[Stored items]
◇ ◇ ◇ ◇ ◇

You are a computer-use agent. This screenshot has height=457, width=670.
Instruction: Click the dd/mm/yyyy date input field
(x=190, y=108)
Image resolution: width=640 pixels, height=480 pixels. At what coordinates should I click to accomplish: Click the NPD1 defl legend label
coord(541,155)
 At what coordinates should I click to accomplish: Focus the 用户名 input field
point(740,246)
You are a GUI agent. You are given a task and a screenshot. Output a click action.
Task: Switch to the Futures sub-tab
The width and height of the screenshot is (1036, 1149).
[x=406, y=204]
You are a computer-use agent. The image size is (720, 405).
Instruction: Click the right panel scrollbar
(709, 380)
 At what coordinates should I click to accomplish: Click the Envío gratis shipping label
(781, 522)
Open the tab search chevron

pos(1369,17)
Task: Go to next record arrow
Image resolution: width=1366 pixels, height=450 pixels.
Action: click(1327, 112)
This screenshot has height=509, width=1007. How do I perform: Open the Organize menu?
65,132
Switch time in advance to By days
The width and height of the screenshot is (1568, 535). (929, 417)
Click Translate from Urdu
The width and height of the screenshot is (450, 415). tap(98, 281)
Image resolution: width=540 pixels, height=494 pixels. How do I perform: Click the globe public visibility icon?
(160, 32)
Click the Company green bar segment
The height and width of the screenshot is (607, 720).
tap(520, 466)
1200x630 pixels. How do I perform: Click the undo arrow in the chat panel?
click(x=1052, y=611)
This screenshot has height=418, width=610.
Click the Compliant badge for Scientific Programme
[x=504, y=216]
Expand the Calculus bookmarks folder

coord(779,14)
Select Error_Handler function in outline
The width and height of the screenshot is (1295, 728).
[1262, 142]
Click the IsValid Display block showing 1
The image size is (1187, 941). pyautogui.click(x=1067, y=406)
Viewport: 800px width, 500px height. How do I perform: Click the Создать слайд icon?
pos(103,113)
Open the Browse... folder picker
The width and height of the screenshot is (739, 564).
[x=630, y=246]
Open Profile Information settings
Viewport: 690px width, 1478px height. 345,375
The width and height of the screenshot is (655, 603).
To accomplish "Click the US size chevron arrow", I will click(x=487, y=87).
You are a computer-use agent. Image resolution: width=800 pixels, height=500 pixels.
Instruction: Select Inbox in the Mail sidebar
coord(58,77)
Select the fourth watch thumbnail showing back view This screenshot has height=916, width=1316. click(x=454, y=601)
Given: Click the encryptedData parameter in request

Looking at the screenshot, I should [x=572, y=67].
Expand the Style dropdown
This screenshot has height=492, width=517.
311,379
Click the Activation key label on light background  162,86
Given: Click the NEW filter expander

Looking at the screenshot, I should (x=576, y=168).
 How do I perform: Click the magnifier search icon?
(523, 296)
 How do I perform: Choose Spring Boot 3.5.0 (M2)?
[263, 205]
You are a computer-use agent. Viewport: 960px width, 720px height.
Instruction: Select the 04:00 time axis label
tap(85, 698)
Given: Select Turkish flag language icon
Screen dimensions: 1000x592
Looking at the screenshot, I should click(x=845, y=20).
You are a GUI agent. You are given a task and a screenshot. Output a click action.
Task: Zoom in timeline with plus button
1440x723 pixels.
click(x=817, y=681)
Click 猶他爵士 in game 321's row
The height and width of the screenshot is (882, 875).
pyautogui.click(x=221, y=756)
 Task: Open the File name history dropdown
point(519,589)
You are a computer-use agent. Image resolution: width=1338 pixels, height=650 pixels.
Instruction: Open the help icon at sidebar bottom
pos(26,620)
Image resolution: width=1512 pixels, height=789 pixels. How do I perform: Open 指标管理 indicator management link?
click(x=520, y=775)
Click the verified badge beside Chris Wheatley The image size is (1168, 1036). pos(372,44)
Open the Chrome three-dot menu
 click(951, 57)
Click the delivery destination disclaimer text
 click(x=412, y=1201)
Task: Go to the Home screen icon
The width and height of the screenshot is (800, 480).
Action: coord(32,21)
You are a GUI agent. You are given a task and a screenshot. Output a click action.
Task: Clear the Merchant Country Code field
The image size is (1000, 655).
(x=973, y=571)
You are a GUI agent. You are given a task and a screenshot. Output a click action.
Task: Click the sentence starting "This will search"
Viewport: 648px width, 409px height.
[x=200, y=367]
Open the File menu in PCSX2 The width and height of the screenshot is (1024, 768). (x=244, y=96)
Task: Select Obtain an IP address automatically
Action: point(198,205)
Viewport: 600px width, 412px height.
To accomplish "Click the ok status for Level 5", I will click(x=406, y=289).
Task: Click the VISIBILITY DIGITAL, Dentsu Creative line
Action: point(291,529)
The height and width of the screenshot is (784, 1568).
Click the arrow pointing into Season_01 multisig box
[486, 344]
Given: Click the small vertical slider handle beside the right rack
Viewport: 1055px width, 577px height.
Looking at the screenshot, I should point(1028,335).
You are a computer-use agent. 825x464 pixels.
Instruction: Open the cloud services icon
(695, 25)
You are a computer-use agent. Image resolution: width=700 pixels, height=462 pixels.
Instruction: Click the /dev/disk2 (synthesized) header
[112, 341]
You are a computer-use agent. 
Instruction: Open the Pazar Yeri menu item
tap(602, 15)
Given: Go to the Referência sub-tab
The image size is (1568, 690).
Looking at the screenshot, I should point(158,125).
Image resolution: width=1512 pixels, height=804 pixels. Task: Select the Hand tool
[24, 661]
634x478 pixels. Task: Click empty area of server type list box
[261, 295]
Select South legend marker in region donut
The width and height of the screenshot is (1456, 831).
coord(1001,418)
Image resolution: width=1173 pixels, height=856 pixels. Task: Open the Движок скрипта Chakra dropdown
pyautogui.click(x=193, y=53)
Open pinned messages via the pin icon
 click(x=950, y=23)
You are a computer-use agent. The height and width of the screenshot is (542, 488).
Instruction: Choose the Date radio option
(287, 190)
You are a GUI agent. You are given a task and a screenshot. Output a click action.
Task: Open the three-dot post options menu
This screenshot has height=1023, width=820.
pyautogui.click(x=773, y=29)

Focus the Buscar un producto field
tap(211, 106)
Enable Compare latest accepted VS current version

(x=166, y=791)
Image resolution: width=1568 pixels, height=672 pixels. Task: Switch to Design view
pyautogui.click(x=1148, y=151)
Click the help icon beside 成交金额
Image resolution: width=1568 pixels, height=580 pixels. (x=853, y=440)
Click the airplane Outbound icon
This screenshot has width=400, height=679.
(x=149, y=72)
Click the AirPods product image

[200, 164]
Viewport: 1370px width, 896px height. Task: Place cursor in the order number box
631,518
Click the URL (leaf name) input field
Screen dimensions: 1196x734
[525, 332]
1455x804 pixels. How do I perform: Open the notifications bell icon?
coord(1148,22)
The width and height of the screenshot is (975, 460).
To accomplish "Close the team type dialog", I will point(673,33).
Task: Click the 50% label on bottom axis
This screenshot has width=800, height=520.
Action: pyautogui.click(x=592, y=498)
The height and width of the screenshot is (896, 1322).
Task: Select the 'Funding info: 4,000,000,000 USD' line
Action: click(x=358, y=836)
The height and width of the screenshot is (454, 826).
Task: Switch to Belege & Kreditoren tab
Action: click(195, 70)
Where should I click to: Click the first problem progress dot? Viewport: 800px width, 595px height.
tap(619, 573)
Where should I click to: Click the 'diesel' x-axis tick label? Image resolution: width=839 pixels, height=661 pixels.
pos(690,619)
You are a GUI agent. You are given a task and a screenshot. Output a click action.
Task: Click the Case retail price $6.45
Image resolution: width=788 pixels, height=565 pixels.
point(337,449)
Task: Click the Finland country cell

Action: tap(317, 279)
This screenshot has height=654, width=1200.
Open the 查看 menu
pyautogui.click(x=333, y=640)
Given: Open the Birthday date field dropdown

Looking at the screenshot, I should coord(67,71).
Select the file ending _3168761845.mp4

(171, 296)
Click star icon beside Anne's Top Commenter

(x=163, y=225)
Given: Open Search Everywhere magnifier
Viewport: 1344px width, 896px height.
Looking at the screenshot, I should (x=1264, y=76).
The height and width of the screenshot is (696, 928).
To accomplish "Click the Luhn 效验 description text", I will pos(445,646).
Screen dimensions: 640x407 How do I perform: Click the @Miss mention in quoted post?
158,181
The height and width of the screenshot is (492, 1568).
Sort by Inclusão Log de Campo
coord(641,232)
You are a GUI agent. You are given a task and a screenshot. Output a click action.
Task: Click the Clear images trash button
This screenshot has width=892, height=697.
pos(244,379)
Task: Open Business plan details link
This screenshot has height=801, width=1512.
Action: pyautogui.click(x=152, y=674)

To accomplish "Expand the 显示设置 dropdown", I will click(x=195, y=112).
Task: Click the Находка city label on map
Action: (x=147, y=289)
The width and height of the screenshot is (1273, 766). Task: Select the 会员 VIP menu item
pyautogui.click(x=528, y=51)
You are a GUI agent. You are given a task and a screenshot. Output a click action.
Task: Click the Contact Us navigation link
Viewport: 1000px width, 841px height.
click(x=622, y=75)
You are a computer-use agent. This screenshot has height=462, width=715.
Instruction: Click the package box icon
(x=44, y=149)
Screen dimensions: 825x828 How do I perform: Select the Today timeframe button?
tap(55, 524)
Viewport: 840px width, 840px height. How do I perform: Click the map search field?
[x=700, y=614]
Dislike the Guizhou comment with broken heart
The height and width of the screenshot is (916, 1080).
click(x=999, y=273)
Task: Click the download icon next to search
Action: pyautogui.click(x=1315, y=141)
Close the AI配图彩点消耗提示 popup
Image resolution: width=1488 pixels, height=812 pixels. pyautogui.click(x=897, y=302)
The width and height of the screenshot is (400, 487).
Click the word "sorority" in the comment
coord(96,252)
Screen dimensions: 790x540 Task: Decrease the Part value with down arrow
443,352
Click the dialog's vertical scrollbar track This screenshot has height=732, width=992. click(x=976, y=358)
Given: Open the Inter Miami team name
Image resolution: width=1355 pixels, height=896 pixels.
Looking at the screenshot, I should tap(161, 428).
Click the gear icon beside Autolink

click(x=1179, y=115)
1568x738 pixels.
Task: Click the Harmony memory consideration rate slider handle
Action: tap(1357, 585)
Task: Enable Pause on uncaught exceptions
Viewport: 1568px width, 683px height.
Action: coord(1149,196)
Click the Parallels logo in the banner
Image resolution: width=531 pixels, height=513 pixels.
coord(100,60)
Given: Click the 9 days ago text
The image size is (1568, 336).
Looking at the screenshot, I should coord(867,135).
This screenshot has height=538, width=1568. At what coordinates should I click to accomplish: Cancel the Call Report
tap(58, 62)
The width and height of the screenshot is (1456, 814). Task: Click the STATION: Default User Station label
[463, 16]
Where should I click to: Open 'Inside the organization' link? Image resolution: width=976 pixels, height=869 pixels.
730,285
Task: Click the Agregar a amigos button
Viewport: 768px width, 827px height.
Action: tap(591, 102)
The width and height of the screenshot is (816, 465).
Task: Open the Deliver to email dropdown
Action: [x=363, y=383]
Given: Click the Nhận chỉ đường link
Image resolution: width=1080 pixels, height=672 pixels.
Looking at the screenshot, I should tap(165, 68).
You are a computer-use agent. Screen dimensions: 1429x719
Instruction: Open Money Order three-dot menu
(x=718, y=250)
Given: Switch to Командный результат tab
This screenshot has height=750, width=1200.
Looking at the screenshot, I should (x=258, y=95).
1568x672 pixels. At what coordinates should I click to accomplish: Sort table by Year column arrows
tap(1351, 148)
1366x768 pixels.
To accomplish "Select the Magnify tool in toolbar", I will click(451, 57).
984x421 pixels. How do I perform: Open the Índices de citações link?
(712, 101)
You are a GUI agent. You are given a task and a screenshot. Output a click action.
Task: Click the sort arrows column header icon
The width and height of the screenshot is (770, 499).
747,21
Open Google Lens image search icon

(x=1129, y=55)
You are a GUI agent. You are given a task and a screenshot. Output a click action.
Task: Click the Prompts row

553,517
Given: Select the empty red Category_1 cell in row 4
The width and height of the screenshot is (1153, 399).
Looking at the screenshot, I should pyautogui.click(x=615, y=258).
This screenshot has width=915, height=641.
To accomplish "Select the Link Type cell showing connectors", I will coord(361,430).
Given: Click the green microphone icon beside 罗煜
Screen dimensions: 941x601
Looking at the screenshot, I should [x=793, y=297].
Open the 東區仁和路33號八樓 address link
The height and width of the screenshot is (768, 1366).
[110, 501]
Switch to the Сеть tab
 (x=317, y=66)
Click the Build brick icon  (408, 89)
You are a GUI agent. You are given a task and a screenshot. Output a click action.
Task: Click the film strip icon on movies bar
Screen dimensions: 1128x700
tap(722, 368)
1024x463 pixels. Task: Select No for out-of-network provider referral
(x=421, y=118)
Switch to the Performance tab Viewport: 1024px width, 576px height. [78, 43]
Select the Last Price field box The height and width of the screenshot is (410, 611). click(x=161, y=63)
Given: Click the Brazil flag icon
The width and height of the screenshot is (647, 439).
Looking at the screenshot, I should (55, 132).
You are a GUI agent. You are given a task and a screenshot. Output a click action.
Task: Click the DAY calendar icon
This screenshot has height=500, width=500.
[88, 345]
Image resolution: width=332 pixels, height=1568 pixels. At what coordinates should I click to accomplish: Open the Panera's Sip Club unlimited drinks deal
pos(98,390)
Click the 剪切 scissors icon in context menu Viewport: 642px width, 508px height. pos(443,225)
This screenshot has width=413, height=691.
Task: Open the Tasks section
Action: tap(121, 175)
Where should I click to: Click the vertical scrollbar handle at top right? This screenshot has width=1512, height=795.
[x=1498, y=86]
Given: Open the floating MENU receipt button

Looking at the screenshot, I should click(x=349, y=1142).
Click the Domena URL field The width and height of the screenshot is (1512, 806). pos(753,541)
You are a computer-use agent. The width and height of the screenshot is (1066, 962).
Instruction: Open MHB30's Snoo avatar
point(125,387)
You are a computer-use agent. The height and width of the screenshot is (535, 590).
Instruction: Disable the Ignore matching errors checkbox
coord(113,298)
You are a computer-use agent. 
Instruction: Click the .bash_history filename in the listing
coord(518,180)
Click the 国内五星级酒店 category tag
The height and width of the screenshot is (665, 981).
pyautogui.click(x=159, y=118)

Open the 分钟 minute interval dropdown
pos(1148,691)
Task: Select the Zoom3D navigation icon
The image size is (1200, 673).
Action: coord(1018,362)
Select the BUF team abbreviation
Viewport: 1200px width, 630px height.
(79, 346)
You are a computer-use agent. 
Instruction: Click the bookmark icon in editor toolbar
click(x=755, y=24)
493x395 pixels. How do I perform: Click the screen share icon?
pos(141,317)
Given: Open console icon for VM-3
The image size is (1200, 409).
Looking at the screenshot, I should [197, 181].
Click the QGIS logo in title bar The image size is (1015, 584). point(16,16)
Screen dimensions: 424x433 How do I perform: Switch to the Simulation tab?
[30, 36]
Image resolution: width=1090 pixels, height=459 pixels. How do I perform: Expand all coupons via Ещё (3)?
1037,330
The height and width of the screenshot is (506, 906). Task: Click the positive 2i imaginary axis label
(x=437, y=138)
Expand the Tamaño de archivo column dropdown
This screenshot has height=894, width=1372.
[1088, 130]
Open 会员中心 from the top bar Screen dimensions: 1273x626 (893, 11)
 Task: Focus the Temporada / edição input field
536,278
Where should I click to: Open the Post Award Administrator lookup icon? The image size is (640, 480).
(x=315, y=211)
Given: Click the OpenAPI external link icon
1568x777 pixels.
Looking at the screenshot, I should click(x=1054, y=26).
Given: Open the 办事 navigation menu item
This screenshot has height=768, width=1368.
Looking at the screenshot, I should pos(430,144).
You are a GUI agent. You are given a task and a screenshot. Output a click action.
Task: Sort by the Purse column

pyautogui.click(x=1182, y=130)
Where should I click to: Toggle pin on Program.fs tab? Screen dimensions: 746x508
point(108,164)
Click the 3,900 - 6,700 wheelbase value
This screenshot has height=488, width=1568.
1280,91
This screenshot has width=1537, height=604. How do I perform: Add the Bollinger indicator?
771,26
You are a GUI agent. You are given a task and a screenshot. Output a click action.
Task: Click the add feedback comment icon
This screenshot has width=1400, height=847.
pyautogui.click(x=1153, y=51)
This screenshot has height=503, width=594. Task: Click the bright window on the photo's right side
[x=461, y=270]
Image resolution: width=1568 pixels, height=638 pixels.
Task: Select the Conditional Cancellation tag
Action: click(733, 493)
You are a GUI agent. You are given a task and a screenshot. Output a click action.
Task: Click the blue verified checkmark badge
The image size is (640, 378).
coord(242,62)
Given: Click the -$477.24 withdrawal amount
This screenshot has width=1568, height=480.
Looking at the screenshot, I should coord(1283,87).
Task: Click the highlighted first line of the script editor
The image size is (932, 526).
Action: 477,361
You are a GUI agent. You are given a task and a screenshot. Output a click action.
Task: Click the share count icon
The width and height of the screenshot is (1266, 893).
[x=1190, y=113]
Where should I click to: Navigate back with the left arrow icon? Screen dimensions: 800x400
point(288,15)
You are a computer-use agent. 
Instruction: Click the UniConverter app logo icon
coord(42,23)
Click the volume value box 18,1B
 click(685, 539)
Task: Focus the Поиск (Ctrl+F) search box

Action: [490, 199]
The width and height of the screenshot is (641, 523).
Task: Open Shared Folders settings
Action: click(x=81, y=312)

◇ ◇ ◇ ◇ ◇

**Task instructions:**
The word "flag" may appear in several lines of the data; copy every line where it does.

**Response to this exercise:**
Given: Select Turkish flag language icon
Given: Click the Brazil flag icon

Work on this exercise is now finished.